There's another angle to this comparison. Groq and Cerebras use custom chips, but I'm not sure about Together. In this case, Together is sharing results based on the B200 GPU. Another important point is the accuracy of these speed-ups compared to the baseline model. It's known that such tricks reduce accuracy, but by how much? Kimi has already benchmarked several providers. https://x.com/Kimi_Moonshot/status/1976926483319763130

6 comments

immortal3

rfoo 1 day ago

> It's known that such tricks reduce accuracy

AFAIU, speculative decoding (and this fancier version of spec. decoding) does not reduce accuracy.

martinald 1 day ago

No it shouldn't do. "All" you're doing is having a small model run the prompt and then have the large model "verify" it. When the large model diverges from the small one, you restart the process again.
Der_Einzige 1 day ago
It’s quantization which is crippling accuracy…
- petesergeant 12 hours ago
  
  People all over this subthread saying that with no evidence provided.
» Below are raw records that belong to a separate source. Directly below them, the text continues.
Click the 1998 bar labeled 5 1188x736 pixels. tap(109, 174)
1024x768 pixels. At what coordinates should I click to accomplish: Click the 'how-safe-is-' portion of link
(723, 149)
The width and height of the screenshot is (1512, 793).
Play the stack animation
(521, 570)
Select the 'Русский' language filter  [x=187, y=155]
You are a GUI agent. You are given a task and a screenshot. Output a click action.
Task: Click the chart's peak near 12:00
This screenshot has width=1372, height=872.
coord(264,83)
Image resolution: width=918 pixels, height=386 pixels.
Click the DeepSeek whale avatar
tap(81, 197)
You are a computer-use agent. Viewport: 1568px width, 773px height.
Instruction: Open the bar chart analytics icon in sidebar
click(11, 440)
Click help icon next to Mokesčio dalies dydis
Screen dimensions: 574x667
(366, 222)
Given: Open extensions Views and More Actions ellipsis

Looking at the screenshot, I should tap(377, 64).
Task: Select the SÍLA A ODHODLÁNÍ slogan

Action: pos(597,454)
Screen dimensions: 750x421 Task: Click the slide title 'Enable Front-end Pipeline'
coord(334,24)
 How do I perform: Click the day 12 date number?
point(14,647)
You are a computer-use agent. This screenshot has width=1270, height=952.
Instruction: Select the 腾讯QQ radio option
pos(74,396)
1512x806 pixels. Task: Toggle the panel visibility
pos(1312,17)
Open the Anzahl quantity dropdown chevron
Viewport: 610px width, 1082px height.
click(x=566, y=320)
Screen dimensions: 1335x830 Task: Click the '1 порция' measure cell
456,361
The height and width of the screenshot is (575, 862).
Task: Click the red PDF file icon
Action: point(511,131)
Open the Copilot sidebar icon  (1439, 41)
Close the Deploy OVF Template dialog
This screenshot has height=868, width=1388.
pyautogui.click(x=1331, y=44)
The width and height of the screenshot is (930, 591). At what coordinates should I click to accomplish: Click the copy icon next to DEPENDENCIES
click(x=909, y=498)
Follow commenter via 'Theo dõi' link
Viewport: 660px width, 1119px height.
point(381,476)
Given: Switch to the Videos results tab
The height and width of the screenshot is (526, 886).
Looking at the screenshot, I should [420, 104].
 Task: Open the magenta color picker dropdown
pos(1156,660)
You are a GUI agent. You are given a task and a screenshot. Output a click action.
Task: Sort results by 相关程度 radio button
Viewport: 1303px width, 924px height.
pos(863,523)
The company say they don’t — which would be pretty embarrassing to have to walk back — so who’s saying they do?

jsheard 1 day ago

> Groq and Cerebras use custom chips

Not just custom chips, but custom chips which derive much of their performance from enormous amounts of SRAM. There's no denying that approach is fast, but it's also incredibly expensive, and SRAM scaling has slowed to a crawl so it won't get much cheaper any time soon.

petesergeant 1 day ago

This is an "expensive for whom" question. I'd be keen to know if they're burning investor money hosting these right now or if they're able to run these at cost.